Tem coisas que só acontecem ao Botafogo. Eu, por exemplo, acredito ser uma delas.
Nasci e morei até os meus 8 anos de idade no Parque do Leblon, um conjunto de casas populares criado para esconder uma das entradas da Praia do Pinto, uma favela que existiu até 1969 ao lado do Clube de Regatas Flamengo.

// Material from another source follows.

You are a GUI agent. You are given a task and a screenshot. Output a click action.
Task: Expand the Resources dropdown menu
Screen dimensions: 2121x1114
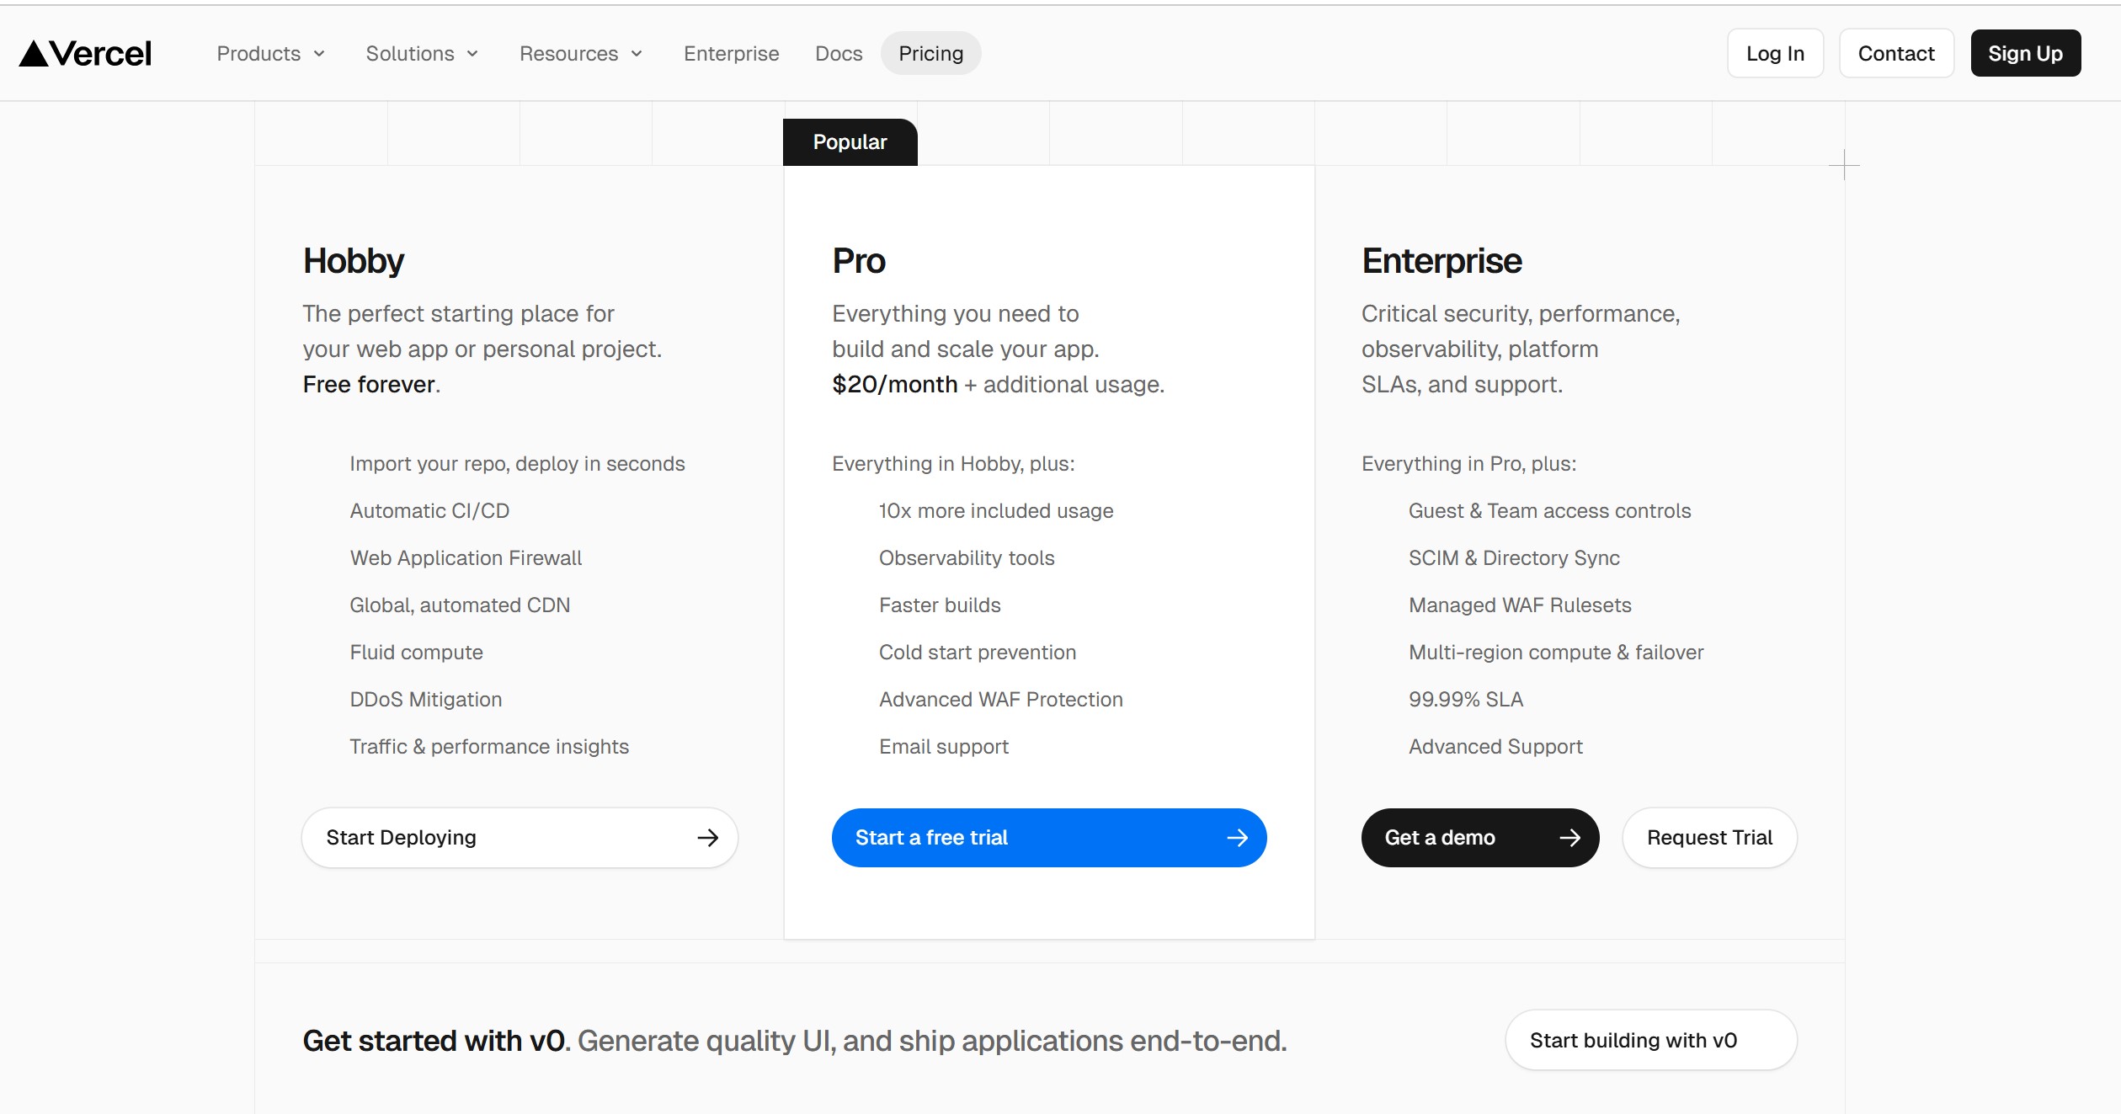[581, 54]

Nessa época, minha paixão não era o futebol, mas a piscina do Flamengo. Para nadar nela, eu fingia tomar conta dos carros de jogadores como o Onça, um Aero Willys com um adesivo do Tigre da Shell no vidro traseiro, apenas para poder chegar à portaria, convencer os porteiros, entrar no clube. e receber o "pagamento" do jogador. E conseguia, entrava, nadava escondido e depois levava umas boas palmadas em casa por chegar tarde, todo molhado.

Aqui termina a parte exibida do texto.